Mauro Gallegati è professore di Economia all'Università di Ancona, dove ha ottenuto il dottorato sotto la supervisione del grande economista americano Hyman Minsky. È stato visiting professor in molte università tra cui Stanford, MIT e Columbia. Gli abbiamo fatto qualche domanda sulla crisi che stiamo vivendo.
D: Perché questa crisi è differente dalle altre?
R: Siamo ormai abituati a dire che questa crisi ad una crisi di guerra. Il motivo è che questa crisi colpisce, come dicono gli economisti, sia la domanda sia l’offerta. Essendo stati più o meno tutti a casa non abbiamo potuto né produrre né consumare le cose a cui eravamo abituati, come i carburanti. Ma stavolta, a differenza che in una guerra, il capitale non è stato distrutto. Non è stato utilizzato, semplicemente perché non c’è domanda. Pensiamo a com’era la situazione dopo la seconda guerra mondiale: case, infrastrutture e porti distrutti. Invece nel nostro caso, se riparte la domanda, in teoria riparte tutto.
Un cambiamento da tenere in considerazione è che il 30% dei lavori si scopre poter essere fatto da casa. Pensiamo al professore universitario. Altri lavori invece non possono essere svolti da casa. Questo è un problema che peggiorerà la distribuzione del reddito. Alla fine, chi avrà un lavoro precario o pagato meno se la vedrà peggio.
D: Questa crisi può trasformarsi da reale in finanziaria e generare un momento Minsky?
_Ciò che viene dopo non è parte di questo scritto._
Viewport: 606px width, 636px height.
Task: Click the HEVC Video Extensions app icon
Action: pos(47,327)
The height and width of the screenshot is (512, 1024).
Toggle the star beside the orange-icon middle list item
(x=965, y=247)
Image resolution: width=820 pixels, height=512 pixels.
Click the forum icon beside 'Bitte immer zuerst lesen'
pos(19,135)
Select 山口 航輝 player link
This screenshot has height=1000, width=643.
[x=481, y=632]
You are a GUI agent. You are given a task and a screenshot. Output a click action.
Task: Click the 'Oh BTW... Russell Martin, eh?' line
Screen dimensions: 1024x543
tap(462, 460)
R: Questo è ciò che temiamo tutti. Se un’impresa si viene a trovare in carenza di liquidità può fallire. Se fallisce, non ridà i soldi alla banca. La banca entra in sofferenza e comincia, come nel 2007-2008, a non essere più in grado di prestare soldi. È un problema serio, ma gli Stati stanno cercando di ovviare. Però tutto viene fuori da anni, decenni di neoliberismo, in cui si è detto: quando le cose vanno bene ci pensano i privati, quando vanno male ci pensa il mercato. È come se vai dal tuo medico e quando stai male lui ti dice: “Sono specializzato in pazienti sani. Ora che stai male vai da un’altra parte.”
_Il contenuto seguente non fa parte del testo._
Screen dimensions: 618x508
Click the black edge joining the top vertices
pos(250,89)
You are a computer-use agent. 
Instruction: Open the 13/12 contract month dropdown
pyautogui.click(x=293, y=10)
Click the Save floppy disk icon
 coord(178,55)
D: A tal proposito, quale può essere il ruolo dello Stato per affrontare la crisi e quale sarà dopo la crisi?
R: Il primo è togliere di mezzo il problema della carenza di liquidità: cercare di non far fallire le imprese. Inoltre, si è capito che senza una sanità pubblica il privato non riesce a stare dietro ai problemi, perché deve fronteggiare troppi costi. Lo Stato deve intervenire. C’è poi un altro problema: la gente scopre che può fare i lavori a casa. Oppure che, con poca gente in giro, la natura si riprende i suoi spazi. Qui ad Ancona per esempio si sono visti per la prima volta i delfini al porto. Lo Stato sarà così bravo da dire che si può lavorare in modo diverso e ci si può interessare alla natura oltre che al solo profitto? È una grande sfida.
D: Secondo lei, alla luce di questa crisi i modelli economici che usiamo dovrebbero essere rivisti e impostati in maniera differente?
R: Per fortuna sì. Nel modello tipico che si usa si massimizza il profitto dati alcuni vincoli: tecnologia, capitale… Non c’è la natura, per esempio. Se vuoi usare modelli con natura, speranza di vita, alfabetizzazione devi passare a un altro tipo di indicatori. Il Pil non ti basta più. In Italia c’è il BES, che contiene più indicatori e non solo quelli economici.